South Africa: Prepare students better, says minister

Pretoria – South African universities have been collectively challenged to produce graduates that are able to rise up and provide solutions to the challenges that face the developing world.

“We are concerned that most of the students produced by our universities are not grounded in the developmental challenges that face our country.

“Our students are being taught to reproduce some of the very ideas that today have led to the current global economic crisis that we face, and are not adequately equipped to … (produce) ideas that are more appropriate to our own challenges and those facing the South in general,” said Higher Education and Training Minister, Blade Nzimande.

He was addressing delegates on Tuesday at the Annual Higher Education Learning and Training Association of Southern Africa (HELTASA) Conference, which is being held at the University of Limpopo.

Nzimande stressed the importance of curricula transformation in order to arm graduates with the skills necessary to navigate the realities and challenges that exist in today’s landscape.

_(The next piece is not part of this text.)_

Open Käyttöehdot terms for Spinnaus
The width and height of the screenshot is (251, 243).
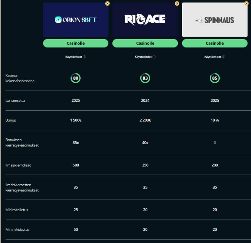(x=213, y=57)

He called on universities to make use of the support that was available in the Department of Higher Education and Training for this objective to be fulfilled.

“Our department is prepared to support and foster co-operation around best practice in [higher education] … We would like to [encourage collaboration] rather than just competition amongst our South African institutions, so that we can effectively learn from one another,” said Nzimande.

The minister acknowledged that education was a critical tool for self-upliftment and to help the country meet its developmental objectives. He bemoaned the fact that access to universities was often limited, and that they were not sufficiently prepared to deal with the type of students they had to groom into tomorrow’s leaders.

A great deal of the country’s students comes from under-prepared backgrounds and are often not well-equipped to deal with the academic challenges posed by university curricula.

Nzimande called on universities to create settings that ensured no student was left behind.

“We want … lecturers that are adequately developed to respond to the specific needs of a diverse range of students and not just a select few.

“It is a fallacy to assume that by virtue of advanced study in a particular field, someone automatically becomes a good teacher … Academics at our institutions have to recognise that improving academic competency is a critical factor in improving success,” said the minister.

The conference, held under the theme “Higher Education Development: Academic Excellence Critiques, Opportunities & Challenges”, runs from 23 – 25 November.